Richard looked from Kahlan's calm face to the captain's alarmed expression. "Our entire army down here in the South, at once, dead. Imagine it."

"But I don't think-" Kahlan began. "And are you willing to risk the lives of all those young men on what you think? Are you so sure? I don't know that the Dominie Dirtch work together like that, but what if they do? Maybe one rung in anger rings them all. Can you say it won't?

"I'm not willing to put the innocent lives of those brave men to such a deadly gamble. Are you?" Richard looked back to Captain Meiffert. "Are you? Are you "a gambler, Captain? Could you so easily wager the lives of all those men?"

He shook his head. "If it was my own life, Lord Rahl, I would willingly risk it, but not for all those lives."

The roar eased up as the rain slowed a little. Men went by outside the opening of the tent, taking feed to the horses. For the most part, the camp sat in pitch blackness; fires were forbidden except where essential.

"I can't disagree with that." Kahlan lifted her hands and then in frustration let them drop back into her lap. "But Jagang is coming. If we don't win the people to our cause so they will stand against him he will take Anderith. He will be invincible behind the Dominie Dirtch and be able to stab into the Midlands at will and bleed us to death."

Richard listened to the rain drumming on the tent roof and splashing outside the open doorway. It sounded like the kind of steady rain that was going to be with them for the night.
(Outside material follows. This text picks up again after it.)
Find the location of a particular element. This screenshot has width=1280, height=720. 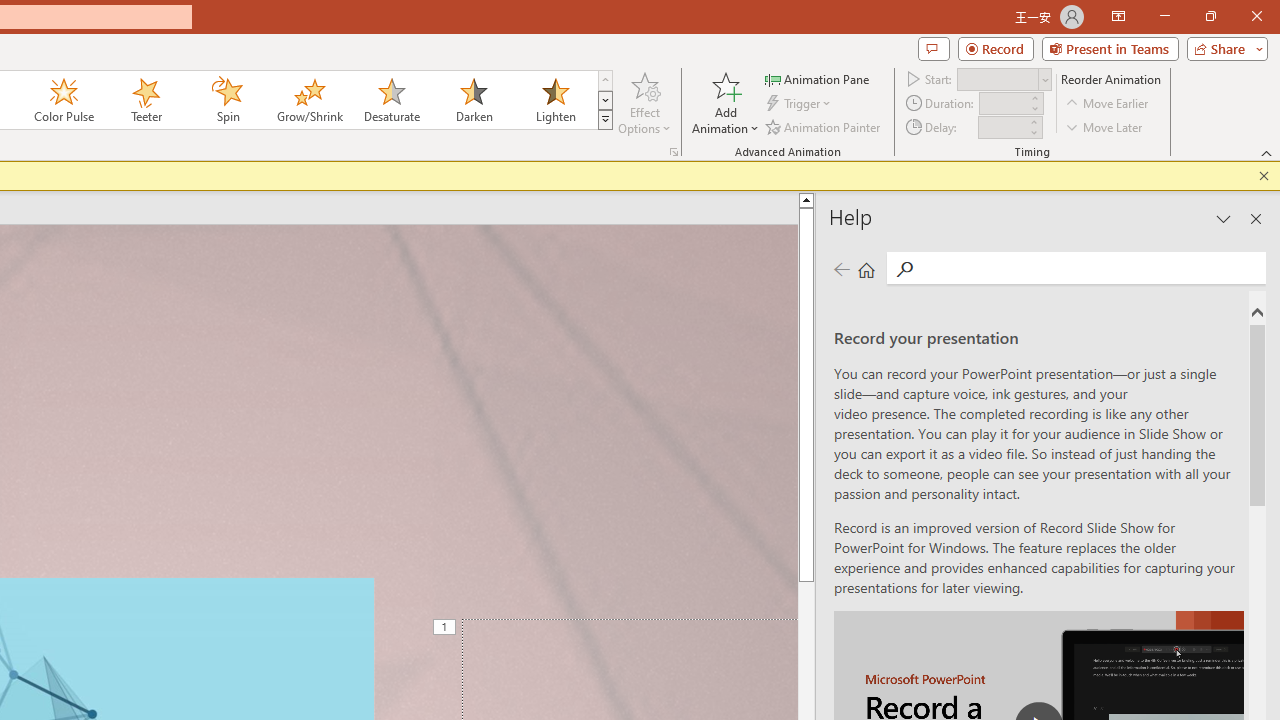

'Move Later' is located at coordinates (1104, 127).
Richard spoke softly. "As I see it, we have only one option. We must go back to the library at the estate and see if we can find anything useful."

"We haven't yet," Kahlan said.

"And with the people in charge now taking a stand against us," Captain Meiffert said, "they might resist that."

Richard made a fist on the table as he met the man's blue-eyed gaze. Richard once again wished he had the Sword of Truth with him.